自然に身を投ず

9月30日深夜から車を走らせ本島最北端の辺土岬に行った。

3時間の道のりである。月の明かりと満天の星が降り注ぐ天空に身も心も奪われて釘付けになり、北の空に一際大きく輝くはいむるぶし(北極星)を見つめ真言を誦えていると、時の過ぎ去るの忘れ、10月1日朝の5時になっていた。

今度は東海岸に回り、日の出を拝もうと移動した。伊江部落の海岸につき、うっすらと明るくなった空の下、足跡のない砂浜に真新しい足跡をつけながら、端から端まで散策した。

沖から聞える海鳴りと砂浜に打ち寄せる潮騒が魂を慰める。海に突き出た岩に腰掛て日の出を待った。

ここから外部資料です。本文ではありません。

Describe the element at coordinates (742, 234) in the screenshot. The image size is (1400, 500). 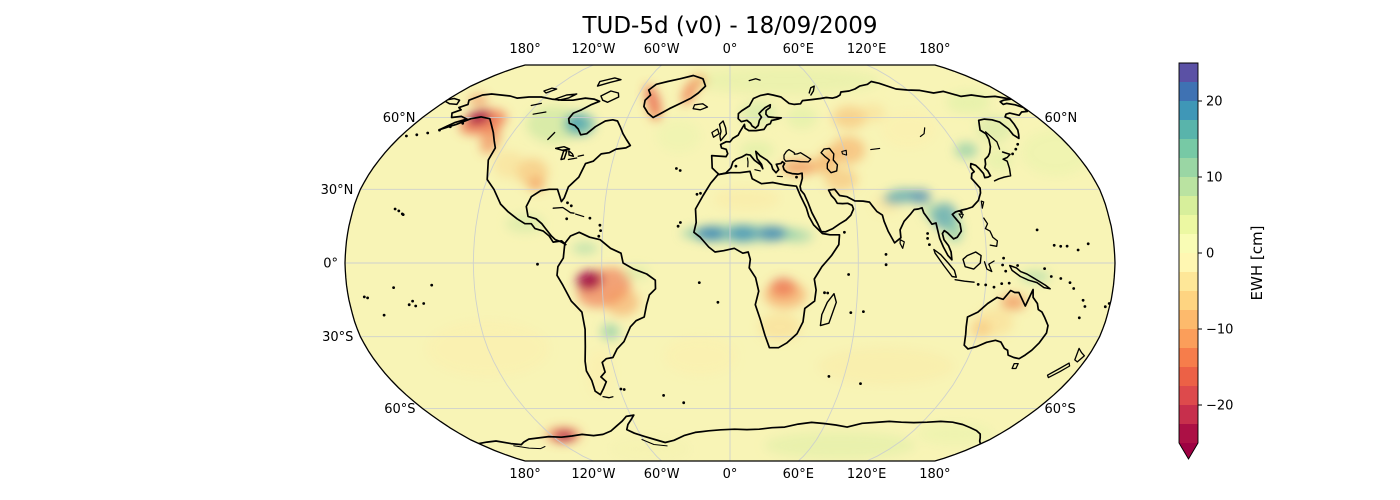
I see `anomaly-sahel-m-core` at that location.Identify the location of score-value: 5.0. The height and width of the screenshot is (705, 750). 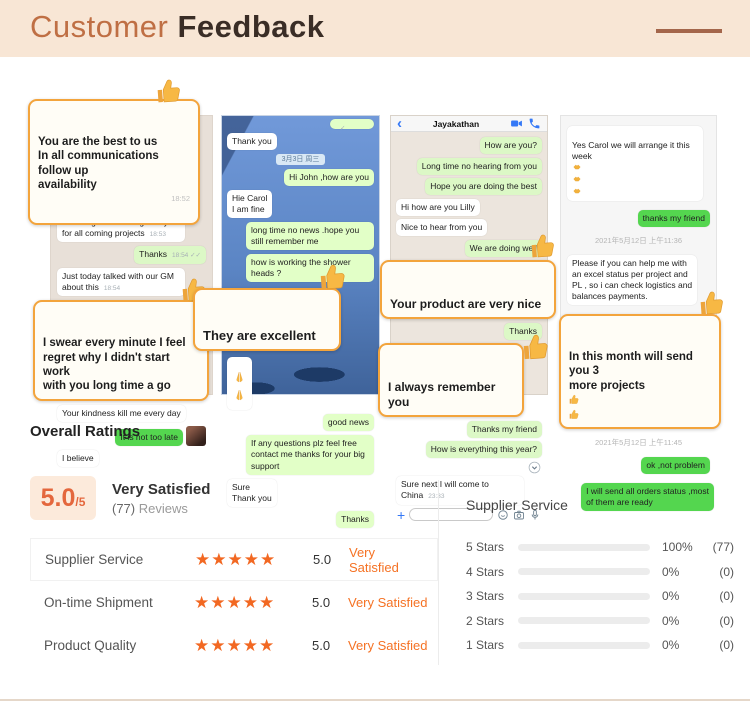
(58, 498). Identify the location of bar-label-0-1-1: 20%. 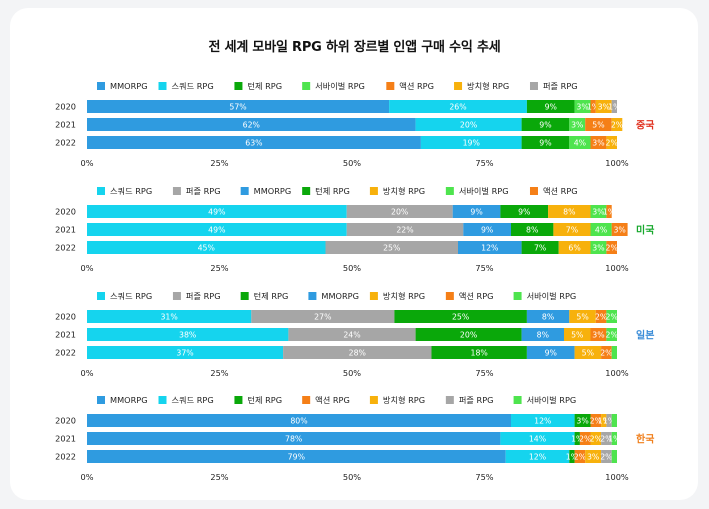
(468, 126).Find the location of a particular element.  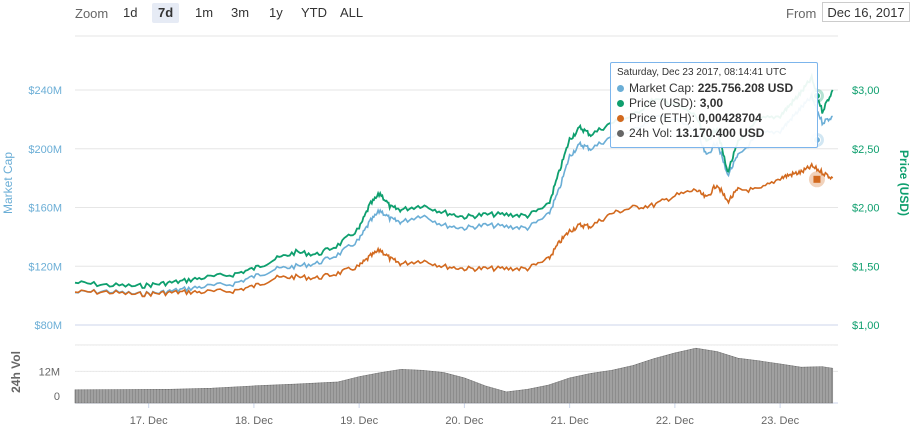

tooltip-label: 24h Vol: is located at coordinates (651, 133).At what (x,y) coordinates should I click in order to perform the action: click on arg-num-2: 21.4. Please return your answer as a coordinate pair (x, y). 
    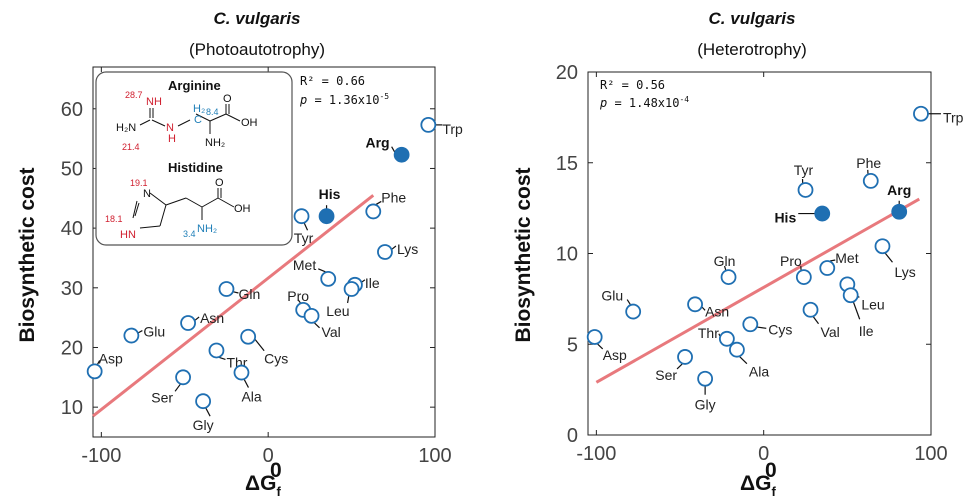
    Looking at the image, I should click on (131, 147).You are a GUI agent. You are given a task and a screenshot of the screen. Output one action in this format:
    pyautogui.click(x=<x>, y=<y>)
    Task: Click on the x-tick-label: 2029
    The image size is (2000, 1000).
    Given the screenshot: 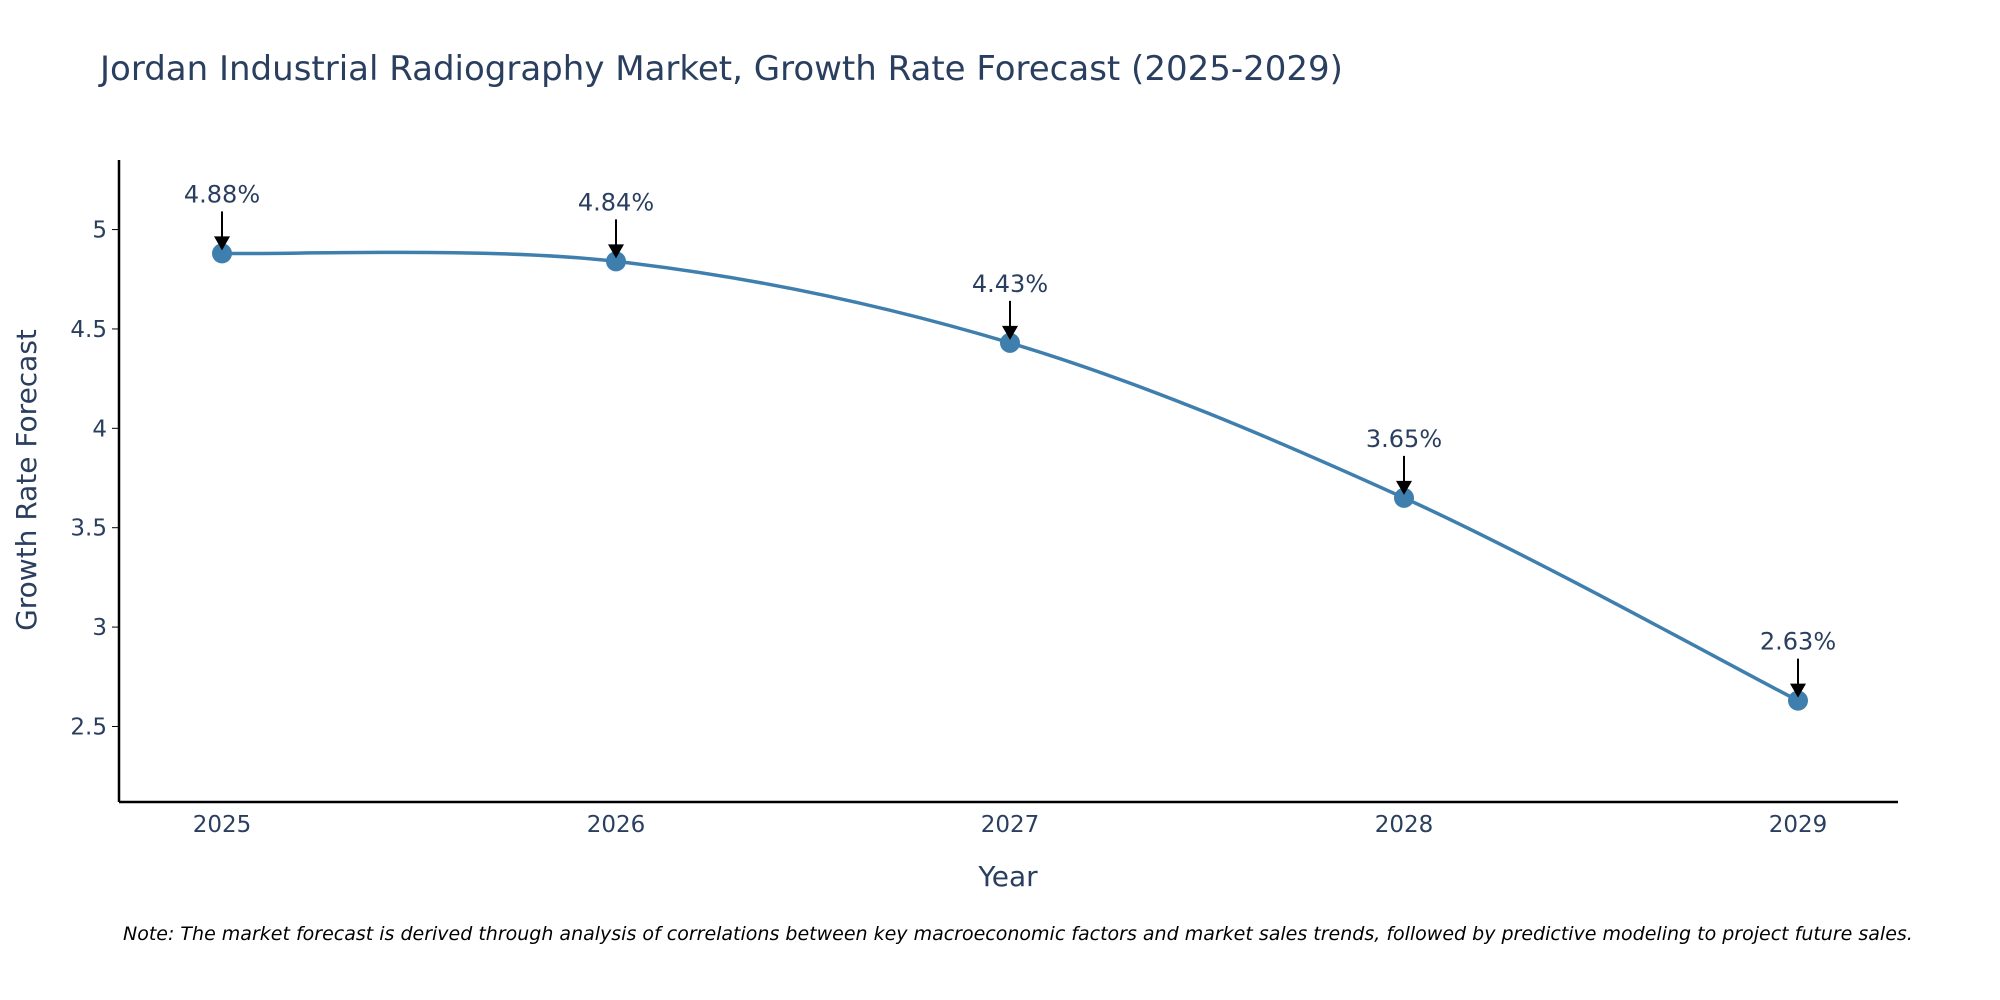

真言を誦えながら、太陽の再生を待つ。沖縄では太陽は死んで朝に蘇ると信じられていた。やがて雲に赤みが帯び、空が明るくなってきた。遥か水平線から力強くギラギラと光輝く太陽が顔をだしてきた。真言を誦える声にも力が入る。

ドドーと地割れする海鳴りとザザーと寄せては引き、引いては寄せる柔らかい潮騒に魂を洗われながら、太陽の力強いエネルギーを浴びて、真言の力で宇宙の佛、大日如来に包み込まれていく。自然に身を委ねると世間の垢が流される。

太陽が生まれ変わってそのエネルギーを全てに与えて命の躍動を促すように、人々も自然に身を投じて一心に感謝すれば、佛のエネルギーを全身に浴び生きる力がみなぎってくるだろう。

お大師さまは海や山野を闊歩して多くのエネルギーを身につけていたに違いない。